The Big Bang might be the transition between 2 universes. A period where energy, temperature and expansion reached “zero” from reduction, before expanding again. Purpose of experimental physics is to kills ideas; to prove what ideas are facts and not. We are long way away from having the theory of everything. And if we should ever reach this point no scientist would probably ever believe this. This is not the nature of a scientist. The Universe is 4 dimensional. But we only know 3 dimensions plus time. So the universe is expanding into time. Time as dimension? There may even be more dimensions….

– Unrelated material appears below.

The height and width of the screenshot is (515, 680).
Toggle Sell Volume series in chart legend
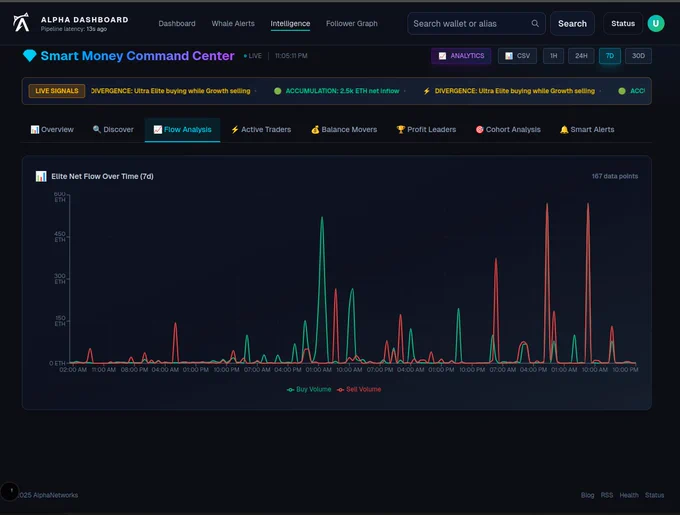pyautogui.click(x=359, y=389)
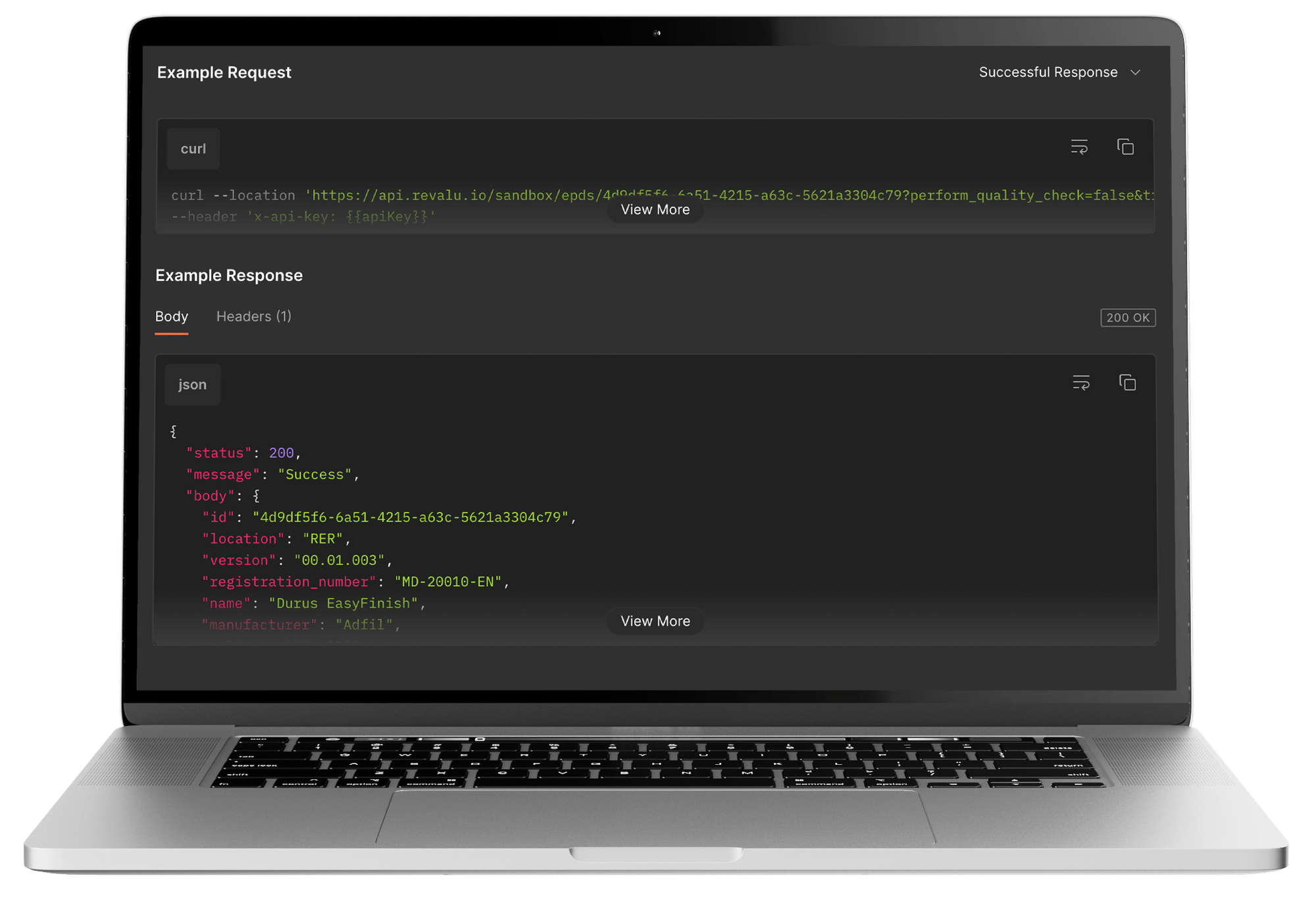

Multiverse? … We can only see 13,8 billion years back (our own universe). If we see behind this there are infinite possibilities. At best as we can tell the universe is flat and 1000 bigger than we can see. If you multiply infinity with infinity we get to a number of infinities that makes everything possible. The universe is probably more than 1000 times bigger than we can see. So physics change into philosophy. Nothing can be tested nor proved. There cannot be something before nothing / so if there was nothing before the big bang. Was there a time where there was nothing? By logic you cannot create something out of nothing. Q: Do scientists believe God was before something instead of nothing? A: Then you would need to define God and why and how… In a Scientist’s mind. Did physical laws exist before the universe? Or did the laws adapt to the physics of the universe. How does laws apply and connect to things? How are they created? All this is still not explained.